What is the most frightening traffic you have experienced as a pedestrian? If you haven’t been to Vietnam, I’m guessing that anything you have seen pales in comparison to HCMC or Hanoi. Back in the 1970’s, Asian traffic consisted of bicycles and walking. Maybe you’ve seen old black and white footage of Asian streets filled to the brim with bikes. Those were the calm and quiet times.
Vietnam traffic then and now
Read this quote from a National Geographic photographer describing Vietnam’s streets in 1973. “It was silent. It was all bicycle traffic or people walking, so there wasn’t much on the streets to hear.”
It’s anything but silent now and almost nobody walks anywhere. Those bicycles have been replaced by 40 million loud, roaring, polluting, constantly-horn-honking motorcycles and scooters. This description from Cate Kennedy of the newspaper, The Australian, is a more apt description of what I am experiencing today: “Amid the honking, blaring, shouting, and gesturing, jackhammers will be going about their business, endlessly hacking up old concrete to make way for new, exposing pipes in the gutter, water flowing and pooling, the gas bottle heating the boiling oil vibrating and teetering. And all of it threatening, to my bumpkin eyes, to go arse-up in the most cataclysmic way imaginable, every moment”.

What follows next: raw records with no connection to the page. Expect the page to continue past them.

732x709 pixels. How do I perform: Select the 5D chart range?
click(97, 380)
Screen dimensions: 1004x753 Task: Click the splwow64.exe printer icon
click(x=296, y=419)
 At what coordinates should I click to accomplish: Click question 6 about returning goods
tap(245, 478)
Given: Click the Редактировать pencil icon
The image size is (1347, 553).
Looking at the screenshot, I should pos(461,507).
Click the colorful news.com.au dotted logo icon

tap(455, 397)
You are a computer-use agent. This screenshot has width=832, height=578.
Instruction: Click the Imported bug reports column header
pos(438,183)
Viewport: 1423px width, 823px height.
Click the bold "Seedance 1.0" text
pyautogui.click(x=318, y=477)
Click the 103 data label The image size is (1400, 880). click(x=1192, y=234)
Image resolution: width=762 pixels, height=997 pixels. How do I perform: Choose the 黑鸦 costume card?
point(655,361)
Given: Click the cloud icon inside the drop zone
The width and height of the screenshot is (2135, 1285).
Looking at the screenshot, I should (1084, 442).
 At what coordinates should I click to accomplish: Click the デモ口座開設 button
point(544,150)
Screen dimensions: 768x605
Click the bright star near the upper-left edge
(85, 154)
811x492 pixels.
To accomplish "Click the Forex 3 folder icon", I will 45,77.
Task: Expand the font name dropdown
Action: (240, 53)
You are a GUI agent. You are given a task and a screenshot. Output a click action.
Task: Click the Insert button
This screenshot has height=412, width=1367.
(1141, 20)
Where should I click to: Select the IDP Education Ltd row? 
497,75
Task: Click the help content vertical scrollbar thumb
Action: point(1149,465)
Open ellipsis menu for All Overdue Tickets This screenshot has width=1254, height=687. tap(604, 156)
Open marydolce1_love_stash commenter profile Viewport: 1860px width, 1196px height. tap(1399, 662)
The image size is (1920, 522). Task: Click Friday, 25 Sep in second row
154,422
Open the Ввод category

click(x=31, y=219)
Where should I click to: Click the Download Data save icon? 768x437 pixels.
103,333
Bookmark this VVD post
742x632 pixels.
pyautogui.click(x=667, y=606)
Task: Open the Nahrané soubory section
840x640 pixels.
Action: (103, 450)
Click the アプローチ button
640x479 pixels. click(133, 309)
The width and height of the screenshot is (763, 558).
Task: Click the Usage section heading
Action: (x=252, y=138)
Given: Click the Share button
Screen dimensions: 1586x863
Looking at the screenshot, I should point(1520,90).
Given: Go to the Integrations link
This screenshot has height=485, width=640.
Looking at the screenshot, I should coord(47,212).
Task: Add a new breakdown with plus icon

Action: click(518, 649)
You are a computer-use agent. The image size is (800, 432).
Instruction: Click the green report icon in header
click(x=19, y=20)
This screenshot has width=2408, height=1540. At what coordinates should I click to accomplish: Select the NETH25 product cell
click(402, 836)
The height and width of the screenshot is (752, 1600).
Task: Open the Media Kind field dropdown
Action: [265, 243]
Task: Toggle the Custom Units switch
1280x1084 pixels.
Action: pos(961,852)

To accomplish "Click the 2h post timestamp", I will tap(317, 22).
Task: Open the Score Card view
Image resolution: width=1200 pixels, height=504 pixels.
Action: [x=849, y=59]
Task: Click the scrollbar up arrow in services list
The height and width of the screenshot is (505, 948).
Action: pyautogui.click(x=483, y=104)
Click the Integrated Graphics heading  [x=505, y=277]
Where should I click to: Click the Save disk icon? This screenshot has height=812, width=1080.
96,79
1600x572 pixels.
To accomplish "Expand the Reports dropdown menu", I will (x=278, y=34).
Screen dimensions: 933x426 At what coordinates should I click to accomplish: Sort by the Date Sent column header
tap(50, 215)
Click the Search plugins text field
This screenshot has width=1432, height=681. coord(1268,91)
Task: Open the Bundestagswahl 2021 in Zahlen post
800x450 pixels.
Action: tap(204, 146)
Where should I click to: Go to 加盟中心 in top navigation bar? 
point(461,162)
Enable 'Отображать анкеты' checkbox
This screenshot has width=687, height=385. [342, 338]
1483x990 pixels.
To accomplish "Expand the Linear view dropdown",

Vietnamese are expert drivers because they have to be
It may look like chaos, but it’s organized chaos! Did you get a good look at the precariously balanced bamboo chair in my picture? This is the normal mode of transportation of toddlers. Are you appalled? I am. And as if that isn’t dangerous enough, you would be terrified if I revealed how infants are transported. For this reason, Vietnamese drivers are required to be experts. There can be no mistakes!
Culture tip: If you going to Vietnam, consider a motorbike. Contrary to circumstances in 1st world countries, it’s safer than walking.
Chaos theory is alive and well in Asia’s traffic. Have you seen anything similar?